(Saved entries)
------------------------------------------------------------

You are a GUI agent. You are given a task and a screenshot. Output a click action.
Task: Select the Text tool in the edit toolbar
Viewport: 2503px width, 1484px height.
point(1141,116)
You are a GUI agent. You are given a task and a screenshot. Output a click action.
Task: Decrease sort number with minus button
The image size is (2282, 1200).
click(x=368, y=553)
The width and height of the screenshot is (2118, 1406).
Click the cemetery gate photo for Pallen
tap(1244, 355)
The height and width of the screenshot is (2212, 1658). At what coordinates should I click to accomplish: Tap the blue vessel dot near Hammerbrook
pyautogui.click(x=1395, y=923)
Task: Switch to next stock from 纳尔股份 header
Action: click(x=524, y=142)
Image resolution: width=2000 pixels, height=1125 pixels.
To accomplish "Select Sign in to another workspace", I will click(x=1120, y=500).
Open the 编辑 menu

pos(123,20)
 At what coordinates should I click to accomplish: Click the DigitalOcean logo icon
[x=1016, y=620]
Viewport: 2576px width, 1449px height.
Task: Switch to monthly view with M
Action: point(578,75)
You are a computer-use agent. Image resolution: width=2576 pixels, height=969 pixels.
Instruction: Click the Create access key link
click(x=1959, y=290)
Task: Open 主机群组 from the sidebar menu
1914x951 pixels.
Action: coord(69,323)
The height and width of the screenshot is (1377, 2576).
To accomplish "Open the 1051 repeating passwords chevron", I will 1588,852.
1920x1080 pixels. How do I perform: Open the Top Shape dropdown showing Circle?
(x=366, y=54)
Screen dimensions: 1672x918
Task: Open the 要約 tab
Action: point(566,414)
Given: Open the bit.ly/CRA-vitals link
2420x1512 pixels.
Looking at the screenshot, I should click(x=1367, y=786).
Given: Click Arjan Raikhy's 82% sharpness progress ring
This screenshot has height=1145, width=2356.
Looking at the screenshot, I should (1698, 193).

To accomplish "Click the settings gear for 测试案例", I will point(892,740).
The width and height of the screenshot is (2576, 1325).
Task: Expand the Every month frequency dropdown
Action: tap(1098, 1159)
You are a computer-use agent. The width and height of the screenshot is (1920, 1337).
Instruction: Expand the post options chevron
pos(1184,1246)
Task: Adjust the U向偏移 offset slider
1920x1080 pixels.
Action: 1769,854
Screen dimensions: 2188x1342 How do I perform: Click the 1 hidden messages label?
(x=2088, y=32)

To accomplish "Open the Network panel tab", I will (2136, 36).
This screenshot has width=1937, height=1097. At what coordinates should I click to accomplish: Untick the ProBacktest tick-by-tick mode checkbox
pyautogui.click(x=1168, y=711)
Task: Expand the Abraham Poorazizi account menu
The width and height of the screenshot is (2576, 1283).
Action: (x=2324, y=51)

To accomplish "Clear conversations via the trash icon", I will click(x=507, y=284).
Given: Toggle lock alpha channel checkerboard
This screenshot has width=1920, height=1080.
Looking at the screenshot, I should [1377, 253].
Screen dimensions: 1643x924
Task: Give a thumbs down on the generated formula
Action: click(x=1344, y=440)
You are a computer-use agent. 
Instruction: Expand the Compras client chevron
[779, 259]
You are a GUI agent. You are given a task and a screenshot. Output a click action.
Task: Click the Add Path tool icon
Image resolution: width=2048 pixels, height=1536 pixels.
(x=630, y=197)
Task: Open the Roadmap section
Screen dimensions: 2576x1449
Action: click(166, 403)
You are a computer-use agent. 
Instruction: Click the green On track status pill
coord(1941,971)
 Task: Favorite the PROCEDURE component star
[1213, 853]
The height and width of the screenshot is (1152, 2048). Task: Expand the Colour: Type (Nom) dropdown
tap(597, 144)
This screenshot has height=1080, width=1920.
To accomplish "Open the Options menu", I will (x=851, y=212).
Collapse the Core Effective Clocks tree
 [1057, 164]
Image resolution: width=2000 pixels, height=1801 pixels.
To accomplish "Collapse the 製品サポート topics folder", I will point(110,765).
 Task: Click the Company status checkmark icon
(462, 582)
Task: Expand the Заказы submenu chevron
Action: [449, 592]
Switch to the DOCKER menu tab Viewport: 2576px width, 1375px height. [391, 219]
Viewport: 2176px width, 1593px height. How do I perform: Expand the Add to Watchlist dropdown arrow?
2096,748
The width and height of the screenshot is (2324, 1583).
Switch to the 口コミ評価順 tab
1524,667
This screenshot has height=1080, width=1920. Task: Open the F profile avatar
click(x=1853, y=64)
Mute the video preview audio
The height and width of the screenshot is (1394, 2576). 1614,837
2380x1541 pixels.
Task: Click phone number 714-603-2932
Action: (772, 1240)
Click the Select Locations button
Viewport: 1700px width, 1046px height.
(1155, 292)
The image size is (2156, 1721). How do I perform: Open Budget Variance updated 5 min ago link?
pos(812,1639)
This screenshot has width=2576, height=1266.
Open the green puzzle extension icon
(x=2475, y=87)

------------------------------------------------------------

Problem details: Within the records above, determine how many lines contain the word "computer". Respond with that number and no other text.

Output of the exercise: 4